Bakar mısınız Ercan’ın şu yakışıklı haline... Onu şu günlerde o görüntüsüyle anımsıyor, özlüyorum. Hayat geriye doğru anımsanır, ileriye doğru yaşanır. Yoksul Damlacık’tan 23 yıl sonra Bostancı’da Gaskonyalı Toma. Futbol olmasaydı zordu. Farkındalığı geç edinir insan. Oynarken salt topu ıskalamadım. Yaşamın önüme koyduğu, ıskaladığım anlar da oldu. Her şeyin topun peşinde koşarak çözümlenemeyeceğini fark ettiğimde kitaplarla tanıştım. Farklı bir boyuta geçtim. Koşarak yaptığım işi yazmaya başladım. Yazdıkça anımsadım. Anımsadıkça, güçlendim. Güçlendikçe farkındalığım gelişti. Solağım, sağ elim hâlâ kalem tutuyor.

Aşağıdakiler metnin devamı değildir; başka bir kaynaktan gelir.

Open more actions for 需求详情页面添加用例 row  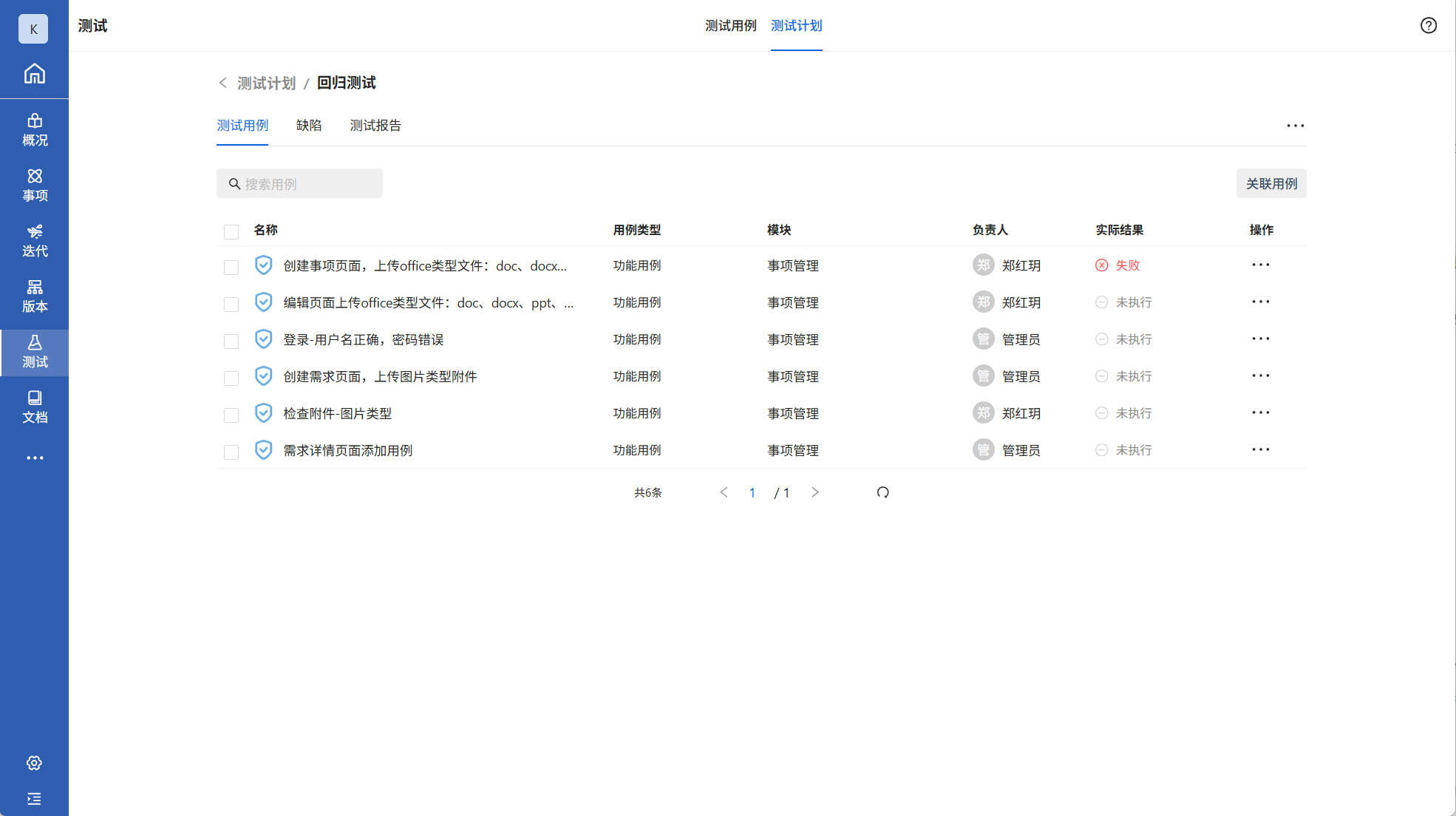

Sevinçliyim!
İnsanın Anayasası
Kan yasası bu insanın:
Üzümden şarap yapacaksın.
Çakmak taşından ateş,
Ve öpücüklerden insan!
Can yasası bu insanın:
Savaşlara, yoksulluklara
Ve bin belaya karşın
İlle de yaşayacaksın!
Us yasası bu insanın:
Suyu şavka döndürüp
Düşü, gerçeğe çevirip
Düşmanı dost kılacaksın!
Anayasası bu insanın:
Emekleyen çocuktan
Uzayda koşana dek
Yürürlükte her zaman!
Can Yücel
Alıntılar
Hayat, kitabı olmayan bir dersin sınav soruları gibidir. Ne kadar kafa yorarsan yor cevapları bulamazsın. Zil çaldığında boş bir kâğıt verip çıkacaksın. (Metin Münir Milliyet)
Kıskanmak, sevginin en belirgin belirtisidir. Başka belirtiler de vardır tabii, ama en önde geleni kıskanmaktır.

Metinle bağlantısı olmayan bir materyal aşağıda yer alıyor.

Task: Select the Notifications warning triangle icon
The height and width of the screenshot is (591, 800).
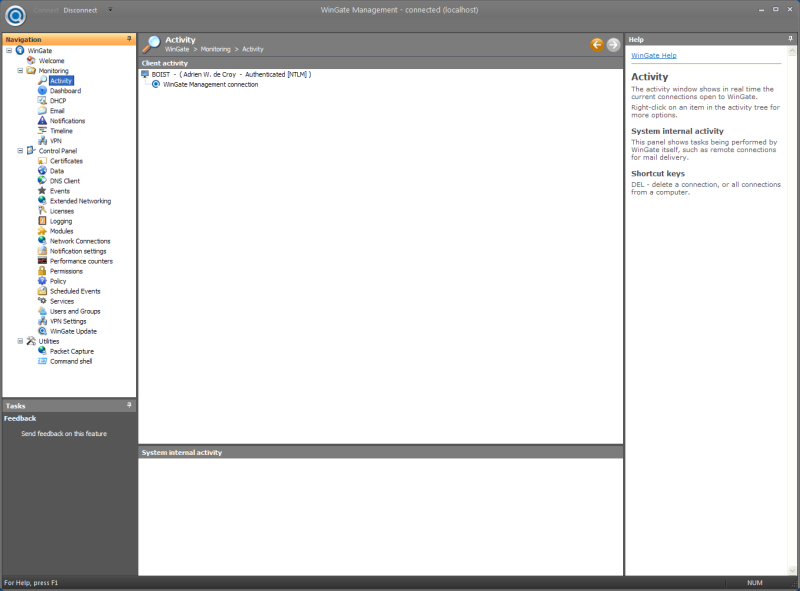Action: pos(42,120)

Birini seversen serbest bırak. Geri dönerse senindir. Dönmezse zaten hiç olmamıştır. (Hıncal Uluç-Sabah yazılarından)
Gül edebiyatın baş çiçeğidir. Aşkı simgeler.
Mutluluk, her kılığa giren bir sultandır. Tebdil dolaşır, tanıyamazsın.
Hz. İsa’nın, tükenmez ekmeği gibidir mutluluk, paylaştıkça çoğalır.
Değişimin şaşılacak bir yanı yoktur. Devrimci mantığın gereğidir dönüşüm. (İlhan Selçuk-Cumhuriyet yazılarından)
Biraz da gülümseyelim
Dante’nin, çok güçlü bir belleği varmış. Yolda rastladığı bir adam, bir süre sohbet ettikten sonra Dante’ye hiç beklemediği bir soru sordu: “En güzel yiyecek hangisidir?” Dante, düşünmeden yanıt verdi: “Yumurta!” Aradan yıllar geçti, bir gün Dante yine aynı adamla karşılaştı. Adam, yine bir süre sohbet ettikten sonra Dante’ye yine hiç beklemedği bir soru sordu: “Neyle?” Dante, hiç düşünmeden yanıtladı: “Tuzla...”
Duvar yazıları
Kocanızla ortak özelliğiniz ne? Aynı gün evlendik!
Ben sünnete karşıyım, gençlerin önünü kesmeyelim.
Yaşınız kaç? Bilmem, her yıl değişiyor.
Saatin çalışıyor mu? Evet. Benimkine de iş bulsana.
Karınca bir zencinin koluna düşünce ne demiş? Karakola düştüm!
Fıkra
Cenaze arabasının şoförü, mezarlıktan boş dönerken kaldırımda yürüyen bir kıza laf atıyor: “Atla da gezdireyim seni...” Kız, kahkahalarla gülüyor... “Bununla mı gezdireceksin beni?” Şoför: “Beğenmedin mi küçük hanım! Millet bu arabaya binmek için ölüyor.”